### Selected excerpt
Closed nikkki closed 4 years ago
Thanks @nikkki ! See fixed code.
@tshemsedinov but we still have the same problem: the queue isn't freed of task after a timeout exception.
Add semaphore.leave();
to sort out it.
try {
await semaphore.enter();
} catch {
semaphore.leave(); // add this line
this.error(504);
return;
}
@nikkki see this place: lib/semaphore.js#L14 - counter will not be decreased if semaphore queue will reject promise by timeout. So we need no semaphore.leave();
here.
@tshemsedinov yeah, I agree with you about the counter. But my point was about another thing. I will try to explain my concern in the following example:
Let's assume a situation :
counter = 0
; and this.queue.length < this.size
and later timeout exception acts.
So in this case, when we calling semaphore.add()

### Extracted records
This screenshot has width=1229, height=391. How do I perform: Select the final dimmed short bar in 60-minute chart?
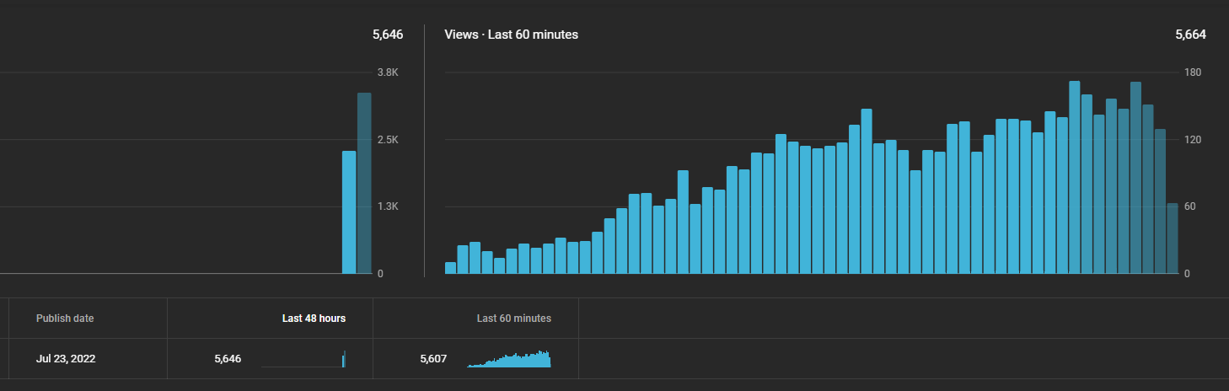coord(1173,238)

---

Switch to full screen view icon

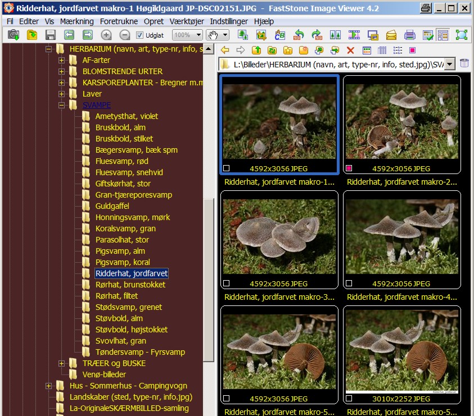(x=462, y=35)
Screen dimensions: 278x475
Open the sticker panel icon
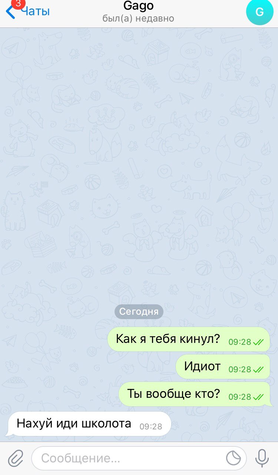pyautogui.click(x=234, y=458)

...

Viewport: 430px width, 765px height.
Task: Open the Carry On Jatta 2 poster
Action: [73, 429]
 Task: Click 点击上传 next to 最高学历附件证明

### Written exercise A
Reproduce the part of the semaphore timeout discussion starting with "Closed nikkki closed" and going on through "sort out it.".
### Written exercise B
Go on with the semaphore timeout discussion from its last line onward.

### Task response A
Closed nikkki closed 4 years ago
Thanks @nikkki ! See fixed code.
@tshemsedinov but we still have the same problem: the queue isn't freed of task after a timeout exception.
Add semaphore.leave();
to sort out it.

### Task response B
:
enter() {
return new Promise((resolve, reject) => {
// 1. app skips this if-clause, because counter = 0;
if (this.counter > 0) {
this.counter--;
resolve();
return;
}
// 2. app skips this if-clause, because queue.length < size
if (this.queue.length >= this.size) {
reject(new Error('Semaphore queue is full'));
return;
}
// 3. app starts timer
const timer = setTimeout(() => {
// 5. later cb rejects a promise, BUT we don't remove expired task from queue.
// Eventually queue will be filled of expired tasks and
// they will have never been deleted from the queue. And actually it is my concern.
// So we have to remove it from q somehow :)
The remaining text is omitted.